De schade die aan het kind wordt toegebracht door een verkeerde ‘diagnose’ van ‘bedreiging van de ontwikkeling van het kind’ is te ernstig. De diagnose moet 100% juist gebaseerd zijn. Maak ook onderscheid van welke en welke mate van onveilige gehechtheid en oudervervreemding sprake is. Bij een autonome onveilige gehechtheid of een door de jeugdzorg geïnduceerde onveilige gehechtheid zijn niet de ouders de oorzaak!

De fundamentele schade door CAPRD kan ernstig zijn, maar een misdiagnose is zo mogelijk schadelijker.

 

Childress gaat verder in diagnostiek en therapie.

Hij eindigt met:

Wanneer mogelijke kindermishandeling, met eigenlijk een betere definitie dan ‘ernstige mate van bedreiging van de ontwikkeling van het kind’, een bewezen diagnose is, moet de diagnose (dus niet de indicatie vooralsnog) die door de geestelijke, orthopedagogische gezondheidszorg wordt geadviseerd aan de rechter 100% kloppen en accuraat zijn.
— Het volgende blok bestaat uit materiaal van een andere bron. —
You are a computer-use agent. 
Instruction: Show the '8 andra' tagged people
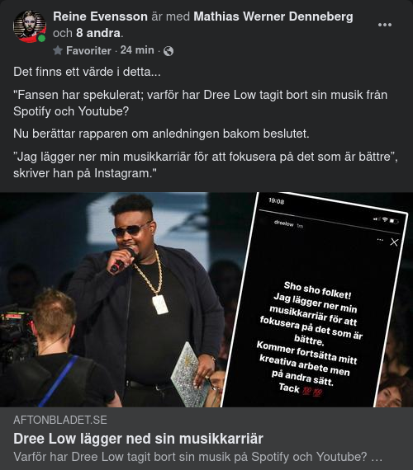(x=98, y=33)
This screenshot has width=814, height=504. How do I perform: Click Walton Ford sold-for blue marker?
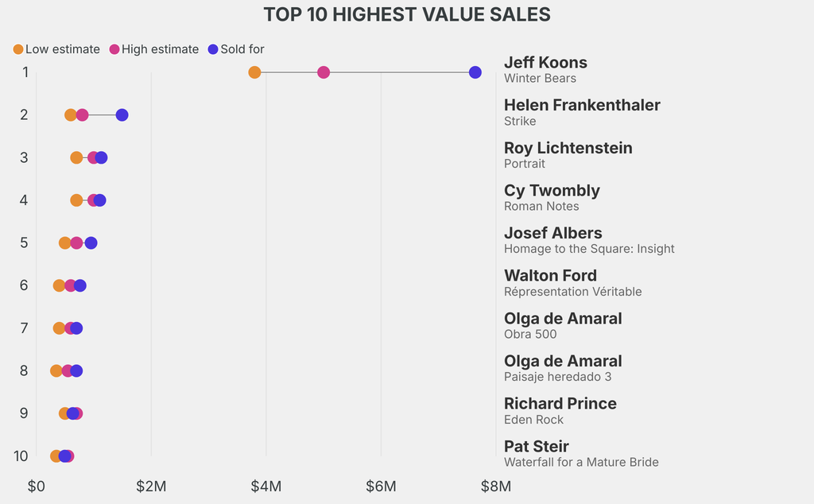(x=80, y=285)
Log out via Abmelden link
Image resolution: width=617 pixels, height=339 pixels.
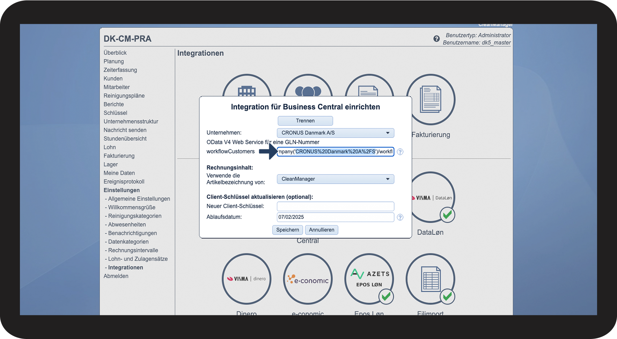pos(116,276)
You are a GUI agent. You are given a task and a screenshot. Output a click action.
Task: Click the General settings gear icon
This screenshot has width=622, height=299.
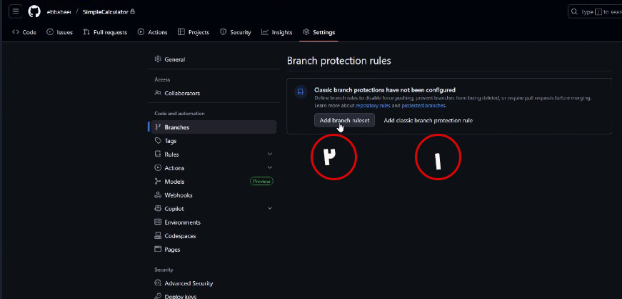tap(158, 59)
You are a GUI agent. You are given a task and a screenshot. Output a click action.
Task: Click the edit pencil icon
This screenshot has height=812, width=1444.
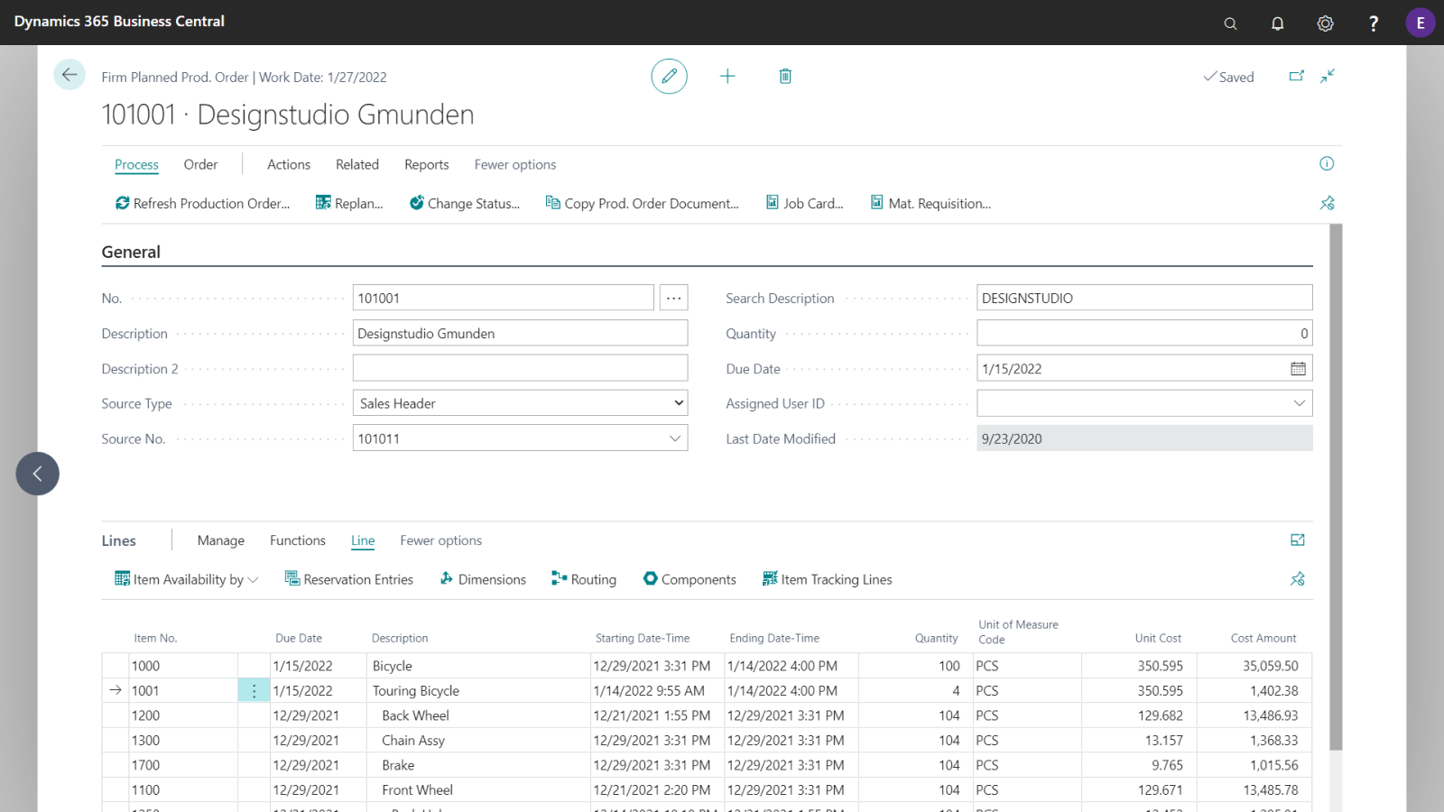[x=669, y=76]
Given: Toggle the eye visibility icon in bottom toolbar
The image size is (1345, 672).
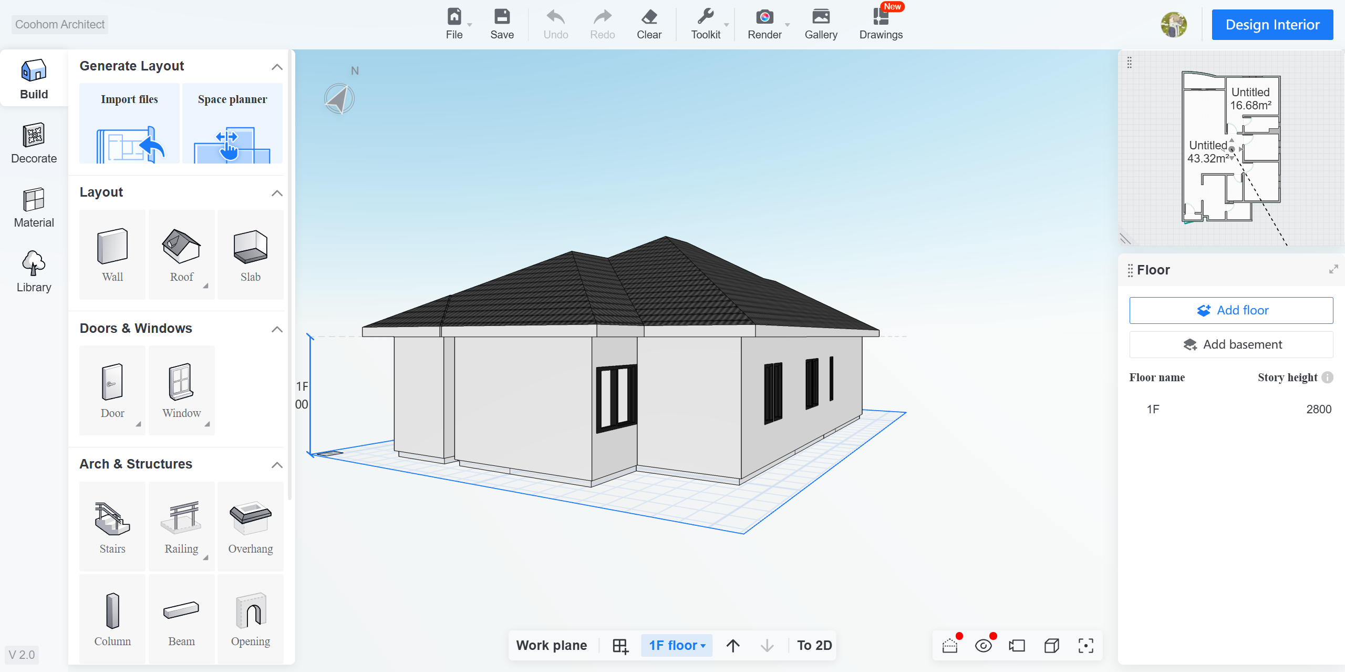Looking at the screenshot, I should [x=983, y=645].
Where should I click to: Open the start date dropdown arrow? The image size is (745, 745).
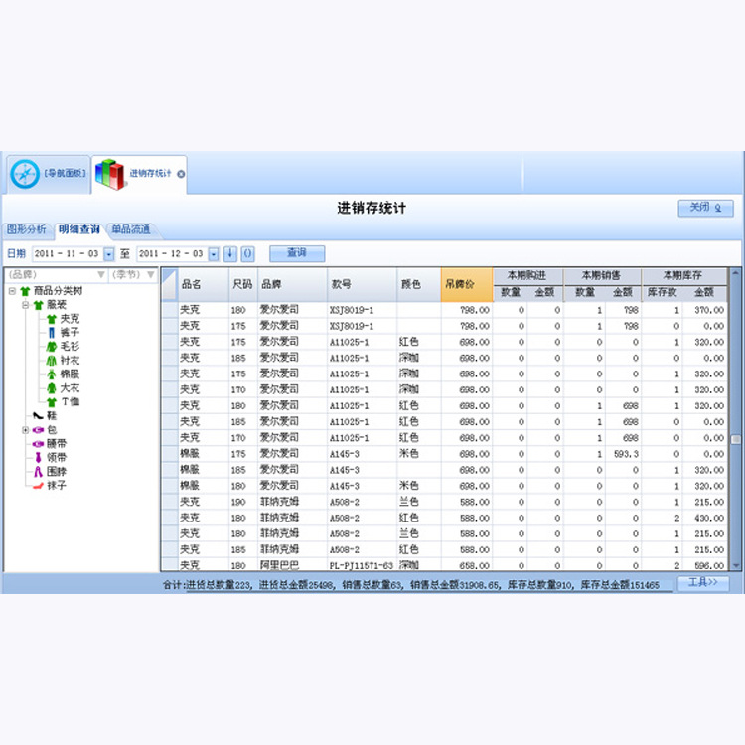pos(109,254)

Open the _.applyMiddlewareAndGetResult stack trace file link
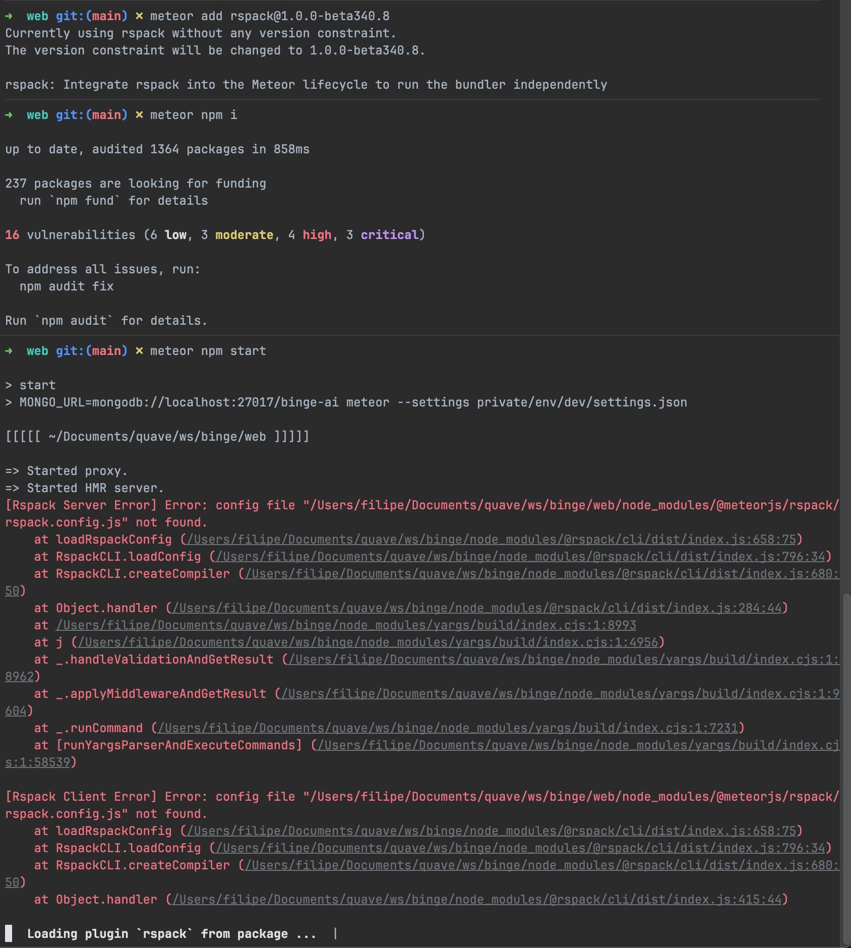tap(560, 694)
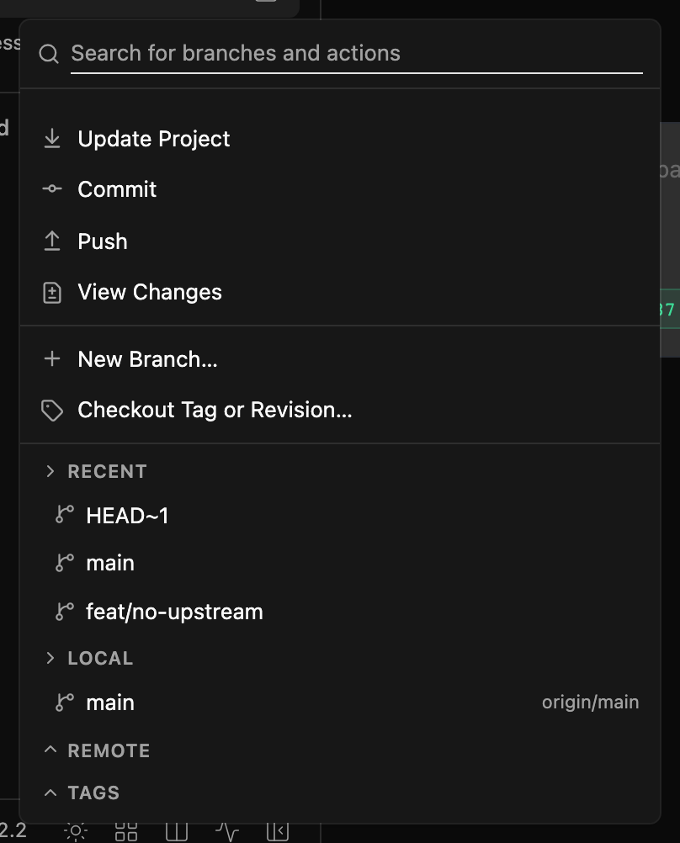Click the plus icon beside New Branch
Image resolution: width=680 pixels, height=843 pixels.
point(52,358)
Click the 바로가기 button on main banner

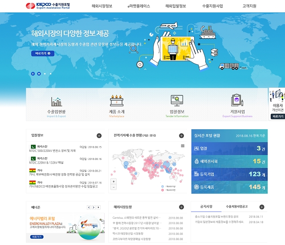[x=43, y=53]
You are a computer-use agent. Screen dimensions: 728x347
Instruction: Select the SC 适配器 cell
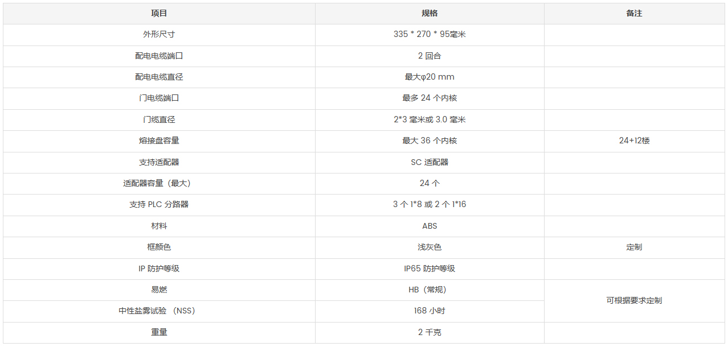pos(430,162)
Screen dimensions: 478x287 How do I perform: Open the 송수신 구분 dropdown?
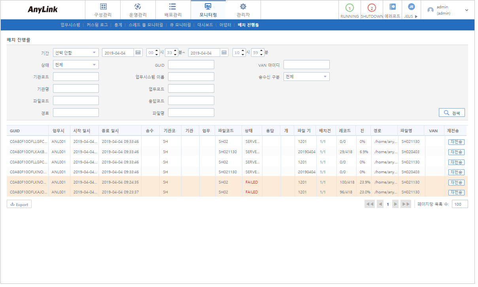tap(306, 76)
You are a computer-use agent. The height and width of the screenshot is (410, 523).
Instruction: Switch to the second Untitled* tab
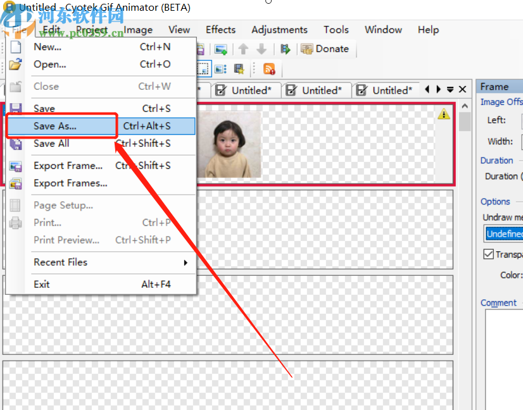[x=317, y=90]
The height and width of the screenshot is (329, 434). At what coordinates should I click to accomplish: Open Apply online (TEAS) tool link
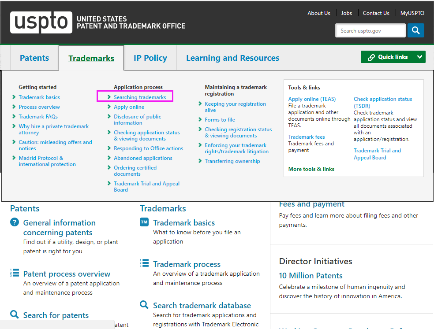tap(312, 99)
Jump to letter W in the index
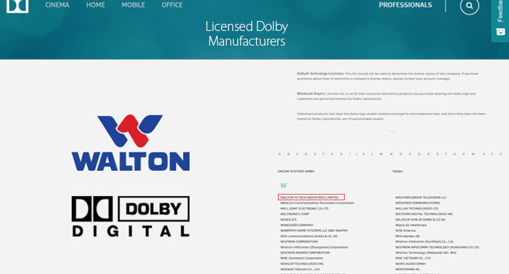This screenshot has width=509, height=274. click(473, 154)
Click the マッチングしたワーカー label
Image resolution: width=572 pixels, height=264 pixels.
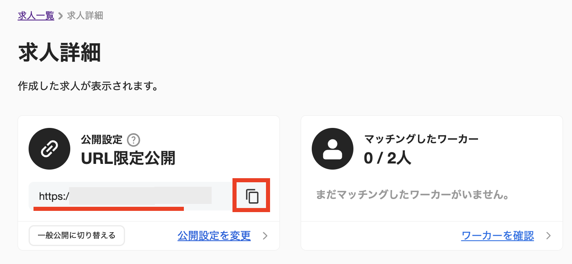point(421,139)
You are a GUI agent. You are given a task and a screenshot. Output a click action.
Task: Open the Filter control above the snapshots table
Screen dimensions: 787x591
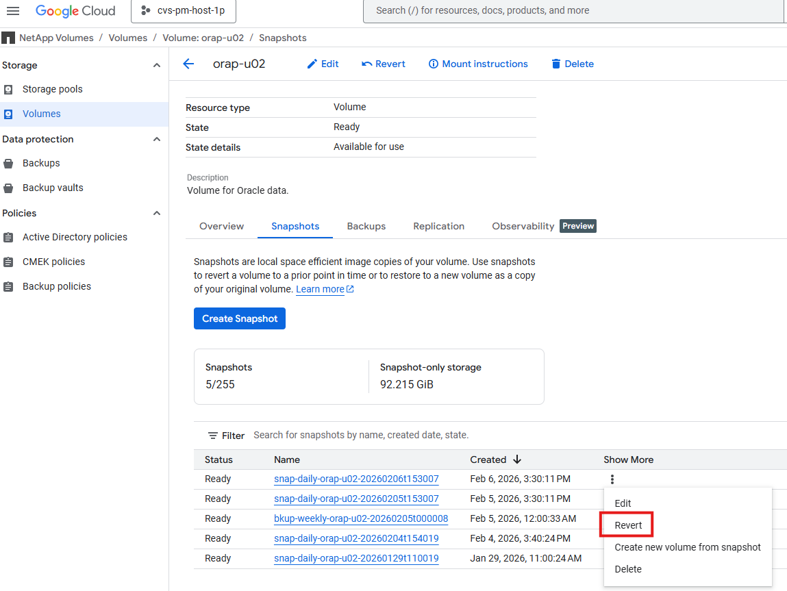[x=226, y=435]
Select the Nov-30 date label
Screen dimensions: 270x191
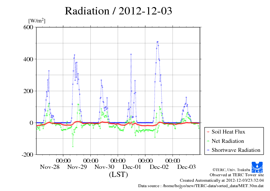coord(104,167)
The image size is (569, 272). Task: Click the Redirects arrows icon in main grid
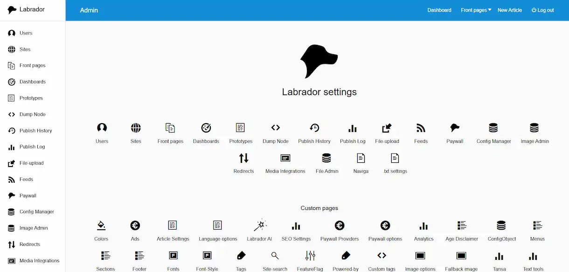(243, 158)
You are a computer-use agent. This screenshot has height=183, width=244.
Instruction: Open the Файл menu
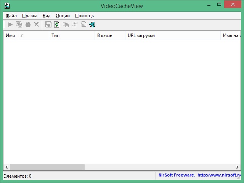coord(11,16)
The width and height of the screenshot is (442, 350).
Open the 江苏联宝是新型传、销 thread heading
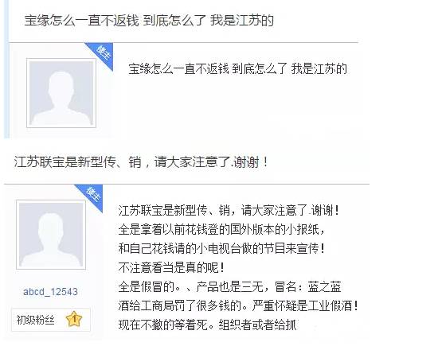pyautogui.click(x=141, y=162)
Doe wat nodig is om elke vraag te beantwoorden die beantwoord moet worden. Vraag om informatie die nodig is, ook in second of zelfs tertiair opinion, voer elk onderzoek uit dat nodig is om tot een accurate diagnose te komen.

Dus waar er verzet of twijfel is, doe een second opinion en desnoods een derde.

Want wanneer kindermishandeling door een ouder een overwogen diagnose is )met hopelijk een goed advies voor een hulptraject van de specialist) voor de beslissing van de rechter, moet de diagnose van de GGZ 100% van de tijd accuraat zijn.

 

Zie ook andere dit bevestigende wetenschap op https://kinderbescherming.jimdofree.com/kritiek-van-deskundigen/onderzoek-met-gevolg/wetenschappelijk-overzicht-22/ .                                                     *:

In het reptielenbrein zitten de fundamentele reactiesystemen, zoals voortplanting, eten en hechtheid met indentiteitsgevoel.

Zowel slecht-voorgelichte ouders als de jeugdzorg kan kinderen hierin kwetsen en therapie ontzeggen.

Vandaar dat de training van Villa Pinedo als zo tijdig mogelijk gegeven bewustwordende voorlichting verstrekt dient te worden. Daarna kan immers beter gemeten worden welke ouder daarop een juiste keuze maakt.